Author of the week: George Obama
In a new memoir, 28-year-old George Obama, a former petty thief, credits his famous relative for giving him an important wake-up call.
Barack Obama’s bad-seed half-brother has apparently turned his life around, said David M. Shribman in Bloomberg.com. In a new memoir, Homeland, 28-year-old George Obama, a former petty thief who once spent a year in a Kenyan prison, claims that a 2006 meeting with his famous relative provided an important wake-up call. Barack was a high-profile U.S. senator, visiting the native country of his late Kenyan father. George, 21 years Barack’s junior, was just beginning to redeem himself from what he now describes as his “badass gangster” period. “If there was a leading light in the Obama clan, then he was it,” George writes of the current U.S. president. “And if there was a shadowed place that no one wanted to talk about, then I guess that was me.”
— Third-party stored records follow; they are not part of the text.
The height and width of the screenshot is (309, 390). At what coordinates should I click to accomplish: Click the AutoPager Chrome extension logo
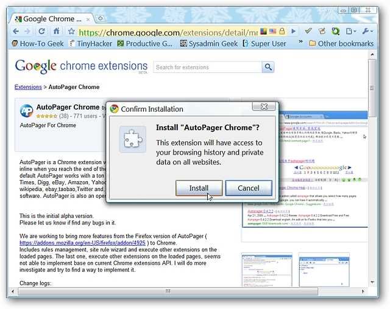pyautogui.click(x=27, y=111)
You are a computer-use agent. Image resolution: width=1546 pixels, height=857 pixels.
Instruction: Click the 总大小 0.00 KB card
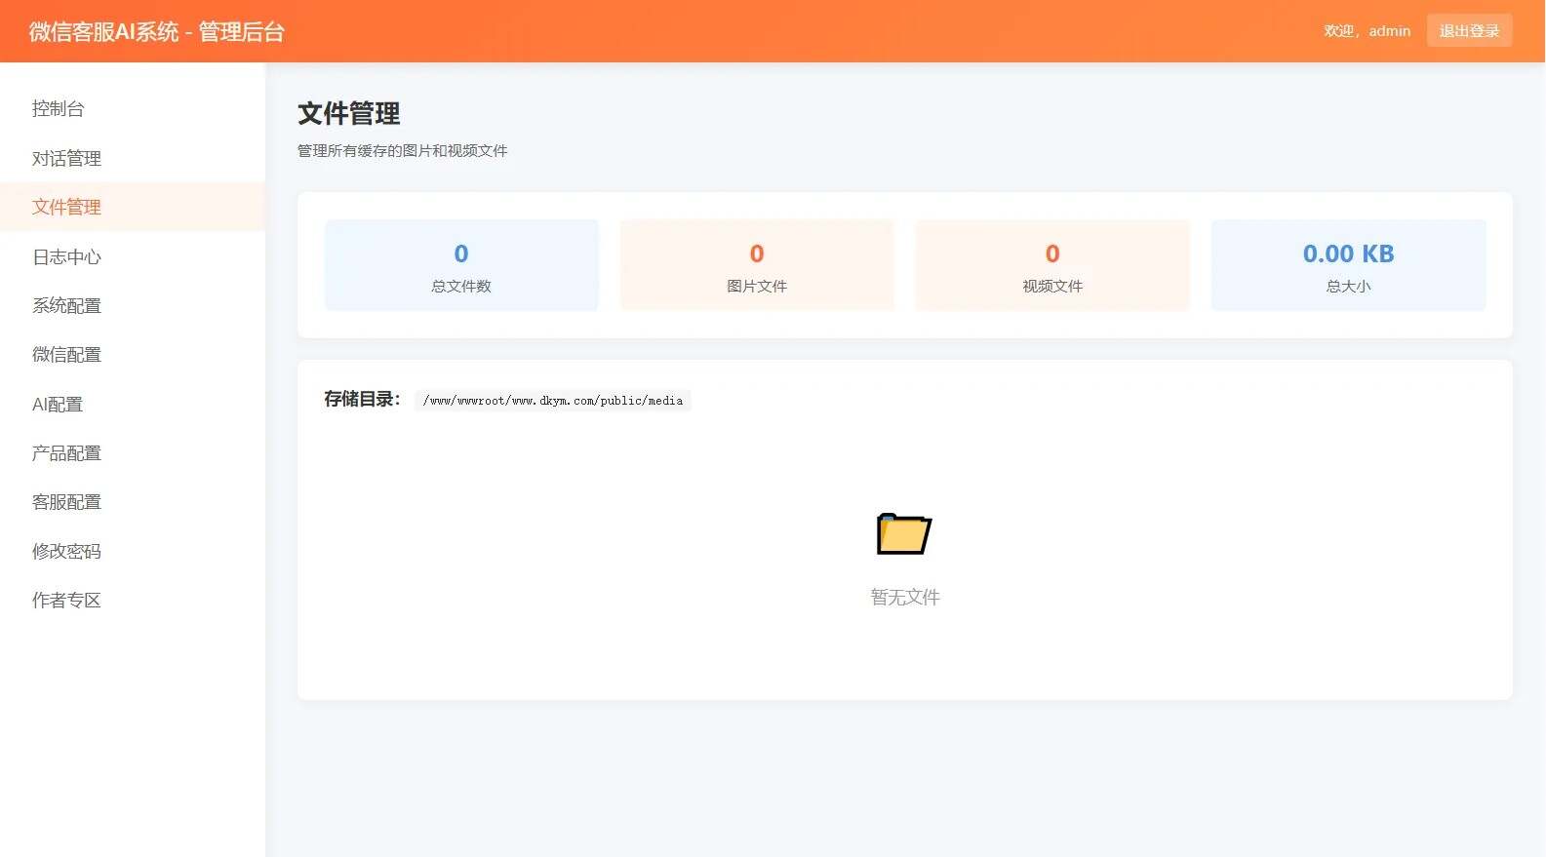pyautogui.click(x=1348, y=265)
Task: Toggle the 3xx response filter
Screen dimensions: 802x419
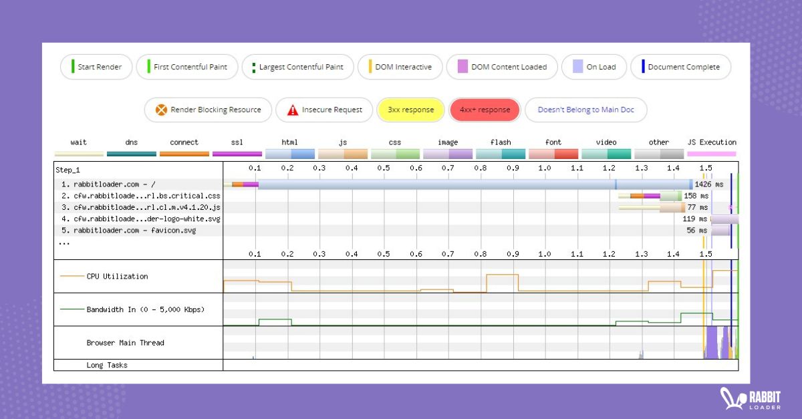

By 2006, the younger Obama had already begun his climb back by launching a youth soccer team in the slums of Nairobi. Using his famous surname, he has since greatly expanded his youth group’s programs. “My American brother has risen to be the leader of the most powerful country in the world,” he says. “Here in Kenya, my aim is to be a leader among the poorest, most powerless people on earth—the people of the ghetto.” George Obama wasn’t raised in the slums, but he was drawn to them in his teens and still chooses to live there now. “It is because of who and what I was—the lost years—that I can do the type of work I do,” he says.